Learn R Programming

fitTetra (version 1.0)

CodomMarker: Function to fit a mixture model to a vector of signal ratios of a single bi-allelic marker

Description

This function fits a specified mixture model to a vector of signal ratios of multiple samples for a single bi-allelic marker. Returns a list with results from the fitted mixture model.

Usage

CodomMarker(y, ng = 5, mutype = 0, sdtype = "sd.const", ptype = "p.free", clus = TRUE, mu.start = NA, sd.start=rep(0.075,ng), sd.fixed = 0.075, p = NA, maxiter = 500, maxn.bin = 200, nbin = 200, plothist = TRUE, nbreaks = 40, maintitle = NULL, subtitle = NULL, xlabel = NULL, xaxis = "s")

Arguments

y
the vector of signal ratios (each value is from one sample, vector y contains the values for 1 marker). All values must be between 0 and 1 (inclusive), NAs are not allowed. The minimum length of y is 10*ng.

### [Directives]
1. In the usage line of the CodomMarker documentation above, list every argument whose default value is NULL.
2. Retype the stretch of the CodomMarker documentation from "Description" through "y is 10*ng.".
3. According to the CodomMarker documentation, what is the minimum length of y?

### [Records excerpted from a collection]
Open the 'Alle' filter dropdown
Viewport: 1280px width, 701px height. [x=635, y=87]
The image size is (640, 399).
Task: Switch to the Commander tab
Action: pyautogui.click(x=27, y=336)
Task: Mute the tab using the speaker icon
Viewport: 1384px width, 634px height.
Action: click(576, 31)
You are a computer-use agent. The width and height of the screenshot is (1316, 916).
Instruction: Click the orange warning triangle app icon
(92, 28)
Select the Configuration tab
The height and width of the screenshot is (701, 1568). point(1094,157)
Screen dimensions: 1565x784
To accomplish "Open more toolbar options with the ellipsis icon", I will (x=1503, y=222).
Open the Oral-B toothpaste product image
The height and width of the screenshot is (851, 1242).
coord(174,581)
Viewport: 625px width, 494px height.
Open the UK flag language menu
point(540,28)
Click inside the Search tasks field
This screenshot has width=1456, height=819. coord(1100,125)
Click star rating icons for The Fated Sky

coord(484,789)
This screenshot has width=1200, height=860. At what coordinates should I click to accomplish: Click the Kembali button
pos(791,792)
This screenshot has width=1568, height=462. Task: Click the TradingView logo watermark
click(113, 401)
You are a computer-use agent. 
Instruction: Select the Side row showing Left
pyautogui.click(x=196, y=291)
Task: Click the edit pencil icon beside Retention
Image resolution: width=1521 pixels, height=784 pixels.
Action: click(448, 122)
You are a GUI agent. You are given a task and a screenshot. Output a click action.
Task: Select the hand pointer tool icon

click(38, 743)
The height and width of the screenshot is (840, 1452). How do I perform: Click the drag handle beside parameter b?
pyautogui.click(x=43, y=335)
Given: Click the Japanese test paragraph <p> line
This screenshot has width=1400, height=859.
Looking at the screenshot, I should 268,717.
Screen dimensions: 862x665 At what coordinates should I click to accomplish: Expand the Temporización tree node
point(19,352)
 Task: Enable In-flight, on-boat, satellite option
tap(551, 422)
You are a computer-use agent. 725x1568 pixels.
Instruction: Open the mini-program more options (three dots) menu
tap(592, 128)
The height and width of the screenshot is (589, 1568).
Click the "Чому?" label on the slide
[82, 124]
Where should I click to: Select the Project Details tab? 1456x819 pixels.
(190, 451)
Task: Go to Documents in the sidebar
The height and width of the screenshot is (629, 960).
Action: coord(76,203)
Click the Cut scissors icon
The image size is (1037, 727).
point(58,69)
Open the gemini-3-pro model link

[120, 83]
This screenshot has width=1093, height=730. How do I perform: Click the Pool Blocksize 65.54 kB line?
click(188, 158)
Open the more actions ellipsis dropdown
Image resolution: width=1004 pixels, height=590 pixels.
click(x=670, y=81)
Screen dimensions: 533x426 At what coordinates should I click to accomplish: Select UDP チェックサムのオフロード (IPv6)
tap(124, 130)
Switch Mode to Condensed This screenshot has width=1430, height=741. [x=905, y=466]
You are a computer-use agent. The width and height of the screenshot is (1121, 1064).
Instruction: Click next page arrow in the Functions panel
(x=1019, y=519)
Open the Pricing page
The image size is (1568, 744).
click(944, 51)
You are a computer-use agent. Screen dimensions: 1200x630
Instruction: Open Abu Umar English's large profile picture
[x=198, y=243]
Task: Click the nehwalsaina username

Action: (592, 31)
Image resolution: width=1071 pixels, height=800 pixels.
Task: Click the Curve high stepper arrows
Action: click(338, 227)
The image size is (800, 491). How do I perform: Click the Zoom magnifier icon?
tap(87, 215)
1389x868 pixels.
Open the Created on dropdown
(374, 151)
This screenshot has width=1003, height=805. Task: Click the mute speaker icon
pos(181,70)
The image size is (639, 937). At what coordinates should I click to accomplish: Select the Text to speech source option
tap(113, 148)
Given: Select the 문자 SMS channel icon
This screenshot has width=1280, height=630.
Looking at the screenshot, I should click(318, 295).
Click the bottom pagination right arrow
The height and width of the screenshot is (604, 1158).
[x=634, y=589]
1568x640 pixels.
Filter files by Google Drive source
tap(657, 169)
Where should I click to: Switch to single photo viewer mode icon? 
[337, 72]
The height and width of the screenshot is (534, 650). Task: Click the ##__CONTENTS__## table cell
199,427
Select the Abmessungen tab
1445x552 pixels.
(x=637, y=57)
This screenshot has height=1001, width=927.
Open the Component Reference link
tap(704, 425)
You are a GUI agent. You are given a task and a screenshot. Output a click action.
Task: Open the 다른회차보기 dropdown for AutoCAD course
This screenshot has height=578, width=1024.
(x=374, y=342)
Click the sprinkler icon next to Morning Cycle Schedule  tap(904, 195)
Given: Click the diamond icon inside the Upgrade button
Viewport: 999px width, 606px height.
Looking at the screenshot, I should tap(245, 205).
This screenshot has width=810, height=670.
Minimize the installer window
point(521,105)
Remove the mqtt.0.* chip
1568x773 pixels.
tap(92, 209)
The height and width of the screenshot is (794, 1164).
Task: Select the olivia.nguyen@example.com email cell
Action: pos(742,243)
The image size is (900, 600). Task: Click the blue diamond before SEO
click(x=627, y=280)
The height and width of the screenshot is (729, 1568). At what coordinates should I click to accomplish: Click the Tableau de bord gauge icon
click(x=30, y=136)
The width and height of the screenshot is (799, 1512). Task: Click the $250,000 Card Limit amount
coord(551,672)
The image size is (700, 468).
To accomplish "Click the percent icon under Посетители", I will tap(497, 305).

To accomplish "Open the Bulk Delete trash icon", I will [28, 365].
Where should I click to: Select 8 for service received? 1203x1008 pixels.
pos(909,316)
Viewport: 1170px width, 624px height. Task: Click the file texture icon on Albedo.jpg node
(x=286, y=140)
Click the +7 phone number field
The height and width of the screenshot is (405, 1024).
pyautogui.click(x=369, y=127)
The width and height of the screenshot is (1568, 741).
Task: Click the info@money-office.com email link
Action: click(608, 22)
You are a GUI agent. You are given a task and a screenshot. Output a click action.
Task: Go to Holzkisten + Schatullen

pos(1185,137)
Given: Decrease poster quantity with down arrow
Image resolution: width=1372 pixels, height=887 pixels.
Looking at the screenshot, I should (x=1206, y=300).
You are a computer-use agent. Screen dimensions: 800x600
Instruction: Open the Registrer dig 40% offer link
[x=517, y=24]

### [Complete answers]
1. maintitle, subtitle, xlabel

2.
Description

This function fits a specified mixture model to a vector of signal ratios of multiple samples for a single bi-allelic marker. Returns a list with results from the fitted mixture model.

Usage

CodomMarker(y, ng = 5, mutype = 0, sdtype = "sd.const", ptype = "p.free", clus = TRUE, mu.start = NA, sd.start=rep(0.075,ng), sd.fixed = 0.075, p = NA, maxiter = 500, maxn.bin = 200, nbin = 200, plothist = TRUE, nbreaks = 40, maintitle = NULL, subtitle = NULL, xlabel = NULL, xaxis = "s")

Arguments

y
the vector of signal ratios (each value is from one sample, vector y contains the values for 1 marker). All values must be between 0 and 1 (inclusive), NAs are not allowed. The minimum length of y is 10*ng.

3. 10*ng